_What the task asks_. Rewrite the lines from the one containing "Given: Open the Firefox extensions icon" through the end of the entries, inclusive, as a Markdown table with the columns Row and Content. Skip blank lines and number the remaining lines in order.
┌──
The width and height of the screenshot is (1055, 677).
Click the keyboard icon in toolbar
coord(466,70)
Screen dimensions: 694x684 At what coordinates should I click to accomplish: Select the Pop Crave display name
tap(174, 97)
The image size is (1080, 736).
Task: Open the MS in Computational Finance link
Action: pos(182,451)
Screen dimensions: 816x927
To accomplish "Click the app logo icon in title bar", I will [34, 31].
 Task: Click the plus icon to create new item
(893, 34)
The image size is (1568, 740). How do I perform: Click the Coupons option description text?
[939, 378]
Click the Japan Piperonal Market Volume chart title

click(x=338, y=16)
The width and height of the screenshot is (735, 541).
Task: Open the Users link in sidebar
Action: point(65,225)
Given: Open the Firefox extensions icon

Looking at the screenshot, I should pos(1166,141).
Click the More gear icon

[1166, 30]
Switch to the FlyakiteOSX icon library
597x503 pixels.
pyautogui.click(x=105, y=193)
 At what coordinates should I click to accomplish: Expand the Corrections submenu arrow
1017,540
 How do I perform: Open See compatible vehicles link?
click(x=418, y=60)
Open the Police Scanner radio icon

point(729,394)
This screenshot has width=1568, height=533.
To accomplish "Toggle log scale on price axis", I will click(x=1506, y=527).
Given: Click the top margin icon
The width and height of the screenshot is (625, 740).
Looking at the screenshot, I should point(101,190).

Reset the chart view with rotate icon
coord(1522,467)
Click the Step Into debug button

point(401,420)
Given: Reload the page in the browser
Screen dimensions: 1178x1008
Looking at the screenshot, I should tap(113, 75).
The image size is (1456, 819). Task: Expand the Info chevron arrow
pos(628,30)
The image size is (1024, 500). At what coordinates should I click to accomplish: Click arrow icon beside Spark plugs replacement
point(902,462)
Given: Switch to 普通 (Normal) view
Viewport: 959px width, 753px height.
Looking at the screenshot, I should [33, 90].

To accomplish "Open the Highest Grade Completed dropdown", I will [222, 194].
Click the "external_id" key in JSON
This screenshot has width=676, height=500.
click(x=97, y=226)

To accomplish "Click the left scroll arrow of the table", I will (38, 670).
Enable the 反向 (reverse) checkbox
└──
_Response to the exercise_.
| Row | Content |
|---|---|
| 1 | Given: Open the Firefox extensions icon |
| 2 | Looking at the screenshot, I should pos(1166,141). |
| 3 | Click the More gear icon |
| 4 | [1166, 30] |
| 5 | Switch to the FlyakiteOSX icon library |
| 6 | 597x503 pixels. |
| 7 | pyautogui.click(x=105, y=193) |
| 8 |  At what coordinates should I click to accomplish: Expand the Corrections submenu arrow |
| 9 | 1017,540 |
| 10 |  How do I perform: Open See compatible vehicles link? |
| 11 | click(x=418, y=60) |
| 12 | Open the Police Scanner radio icon |
| 13 | point(729,394) |
| 14 | This screenshot has width=1568, height=533. |
| 15 | To accomplish "Toggle log scale on price axis", I will click(x=1506, y=527). |
| 16 | Given: Click the top margin icon |
| 17 | The width and height of the screenshot is (625, 740). |
| 18 | Looking at the screenshot, I should point(101,190). |
| 19 | Reset the chart view with rotate icon |
| 20 | coord(1522,467) |
| 21 | Click the Step Into debug button |
| 22 | point(401,420) |
| 23 | Given: Reload the page in the browser |
| 24 | Screen dimensions: 1178x1008 |
| 25 | Looking at the screenshot, I should tap(113, 75). |
| 26 | The image size is (1456, 819). Task: Expand the Info chevron arrow |
| 27 | pos(628,30) |
| 28 | The image size is (1024, 500). At what coordinates should I click to accomplish: Click arrow icon beside Spark plugs replacement |
| 29 | point(902,462) |
| 30 | Given: Switch to 普通 (Normal) view |
| 31 | Viewport: 959px width, 753px height. |
| 32 | Looking at the screenshot, I should [33, 90]. |
| 33 | To accomplish "Open the Highest Grade Completed dropdown", I will [222, 194]. |
| 34 | Click the "external_id" key in JSON |
| 35 | This screenshot has width=676, height=500. |
| 36 | click(x=97, y=226) |
| 37 | To accomplish "Click the left scroll arrow of the table", I will (38, 670). |
| 38 | Enable the 反向 (reverse) checkbox |